An Agreed Statement related to the interplay between technological measures and limitations and exceptions clarifies that nothing prevents a Contracting Party from adopting effective and necessary measures to ensure that a beneficiary may enjoy limitations and exceptions, where technological measures have been applied to an audiovisual performance and the beneficiary has legal access to that performance. The above effective and necessary measures may be needed only where appropriate and effective measures have not been taken by rights holders in relation to that performance to enable the beneficiary to enjoy the limitations and exceptions under that Contracting Party’s national law. Without prejudice to the legal protection of an audiovisual work in which a performance is fixed, the obligations concerning technological measures of protection are not applicable to performances unprotected or no longer protected under the national law giving effect to the Treaty.

Contracting Parties shall accord protection under this Treaty to fixed performances that exist at the time of entry into force of the Treaty and to all performances made after its entry into force for each Contracting Party. However, a Contracting Party may declare that it will not apply the provisions concerning some or all of the exclusive rights of reproduction, distribution, rental, making available of fixed performances, and broadcasting and communication to the public in respect of performances that existed at the time of the entry into force of this Treaty in each Contracting Party. Other Contracting Parties may then reciprocally limit the application of these rights in relation to that Contracting Party.
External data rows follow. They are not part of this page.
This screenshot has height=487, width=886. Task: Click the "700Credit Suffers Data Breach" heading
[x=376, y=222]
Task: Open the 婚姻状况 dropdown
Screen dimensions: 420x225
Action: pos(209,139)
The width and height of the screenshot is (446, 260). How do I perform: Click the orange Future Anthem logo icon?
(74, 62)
The Treaty obliges each Contracting Party to adopt, in accordance with its legal system, the measures necessary to ensure the application of the Treaty. In particular, each Contracting Party must ensure that enforcement procedures are available under its law so as to permit effective action against any act of infringement of rights covered by the Treaty. Such action must include expeditious remedies to prevent infringement as well as remedies that constitute a deterrent to further infringement.

The Treaty establishes an Assembly of the Contracting Parties whose main task is to address matters concerning the maintenance and development of the Treaty. It entrusts to the Secretariat of WIPO the administrative tasks concerning the Treaty.

The Beijing Treaty will enter into force three months after 30 eligible parties have deposited their instruments of ratification or accession. The Treaty is open to States members of WIPO and to the European Union. The Assembly constituted by the Treaty may decide to admit other intergovernmental organizations to become party to the Treaty. Instruments of ratification or accession must be deposited with the Director General of WIPO.